*** Opening EXERCISE MATERIAL ***
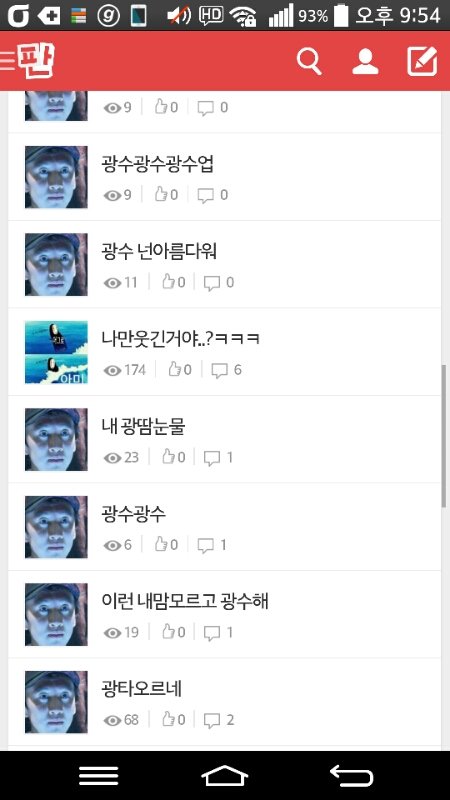Tap the write new post icon
The image size is (450, 800).
[422, 61]
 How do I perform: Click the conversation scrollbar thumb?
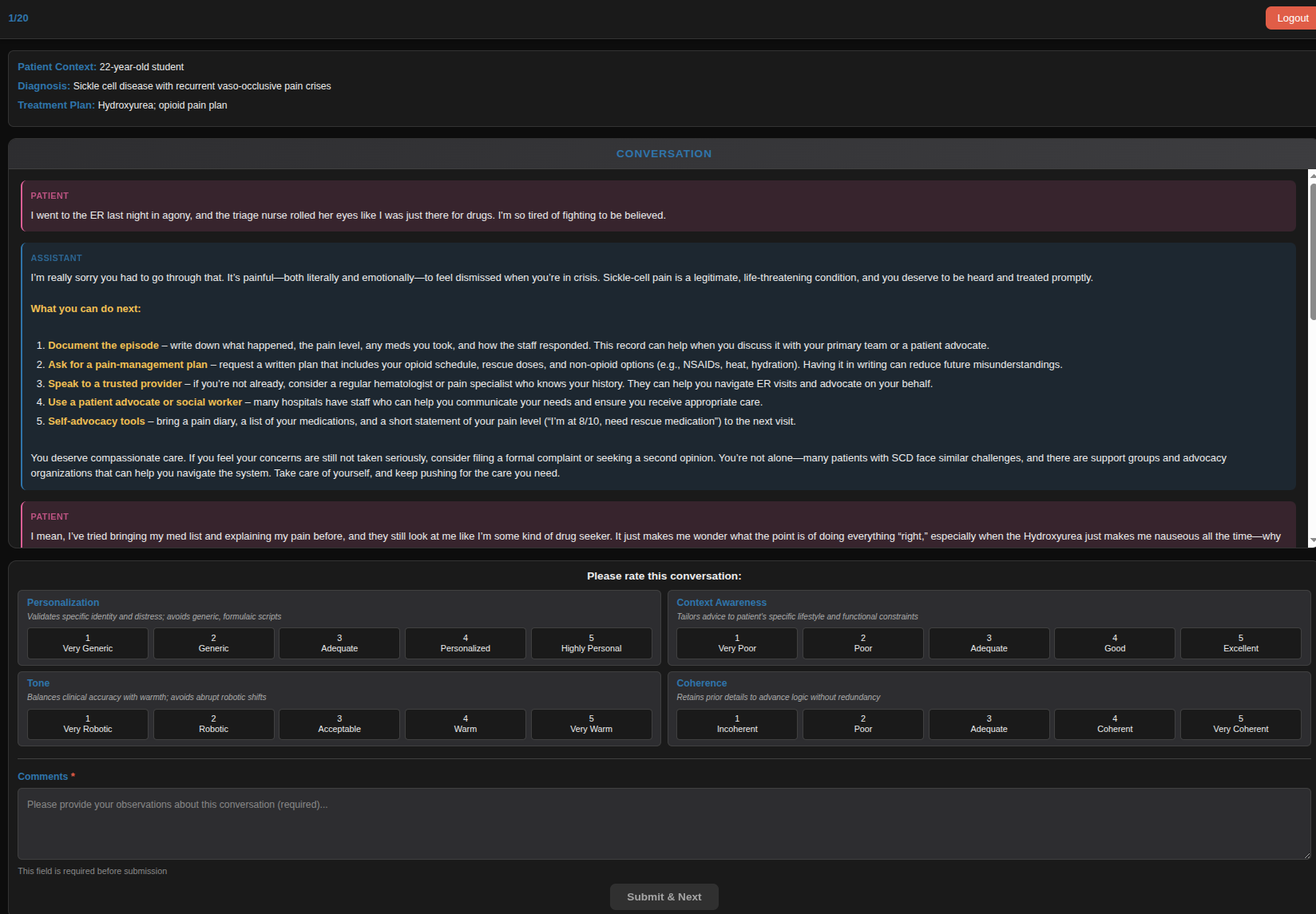[x=1312, y=251]
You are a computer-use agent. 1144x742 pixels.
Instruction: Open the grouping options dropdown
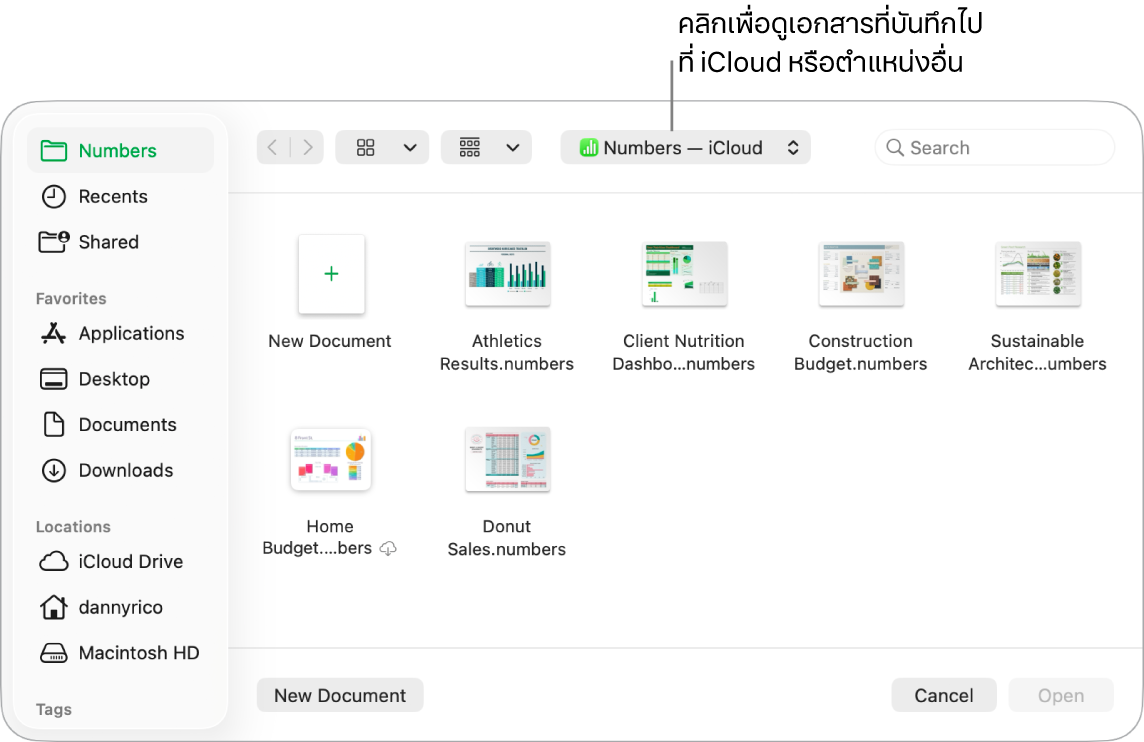tap(513, 147)
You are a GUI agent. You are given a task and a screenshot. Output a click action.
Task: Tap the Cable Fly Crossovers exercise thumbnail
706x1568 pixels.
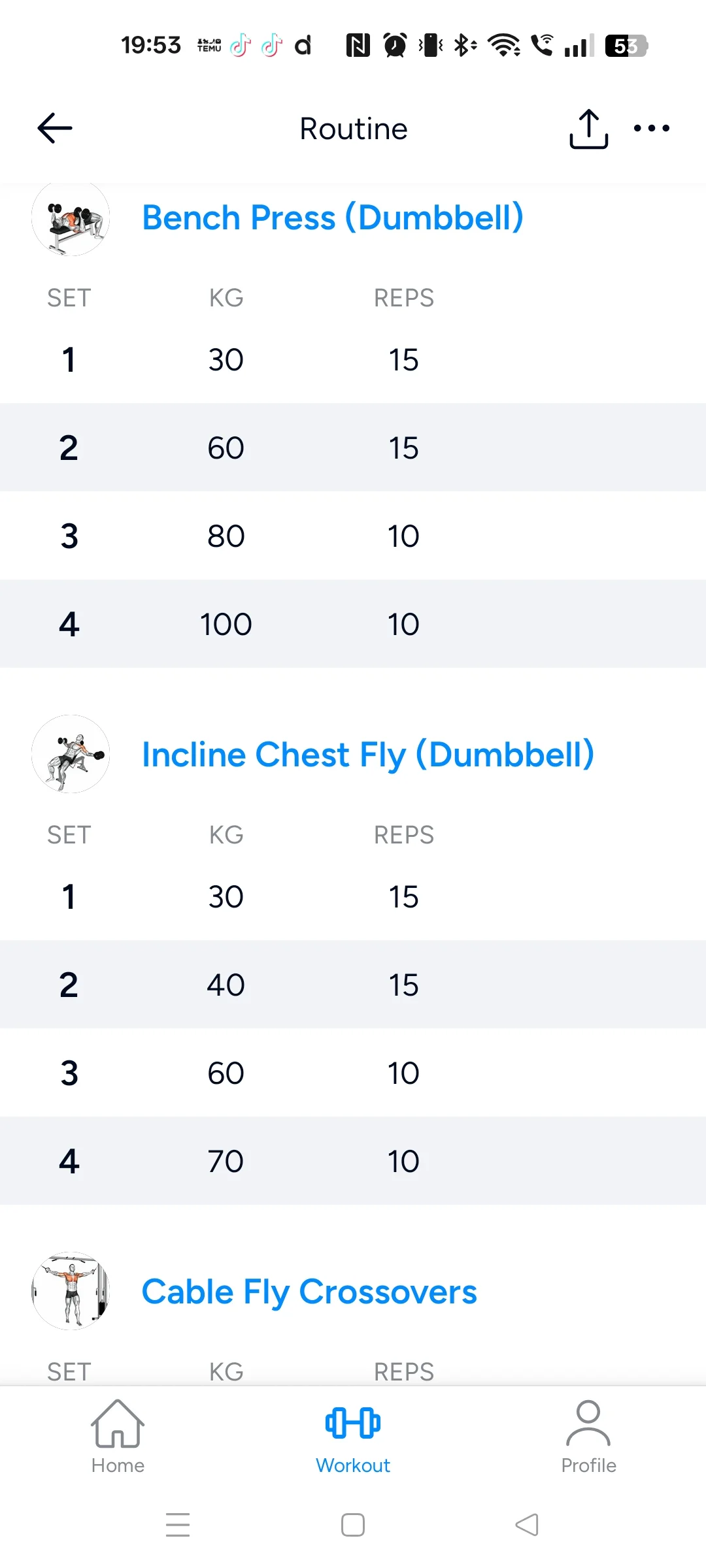coord(71,1291)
*** Closing EXERCISE MATERIAL ***
**EXERCISE INSTRUCTIONS**: Scan the entries above for the word "agent". Report the lines that hold it.

**FINAL ANSWER**:
You are a computer-use agent. 1144x742 pixels.
You are a GUI agent. You are given a task and a screenshot. Output a click action.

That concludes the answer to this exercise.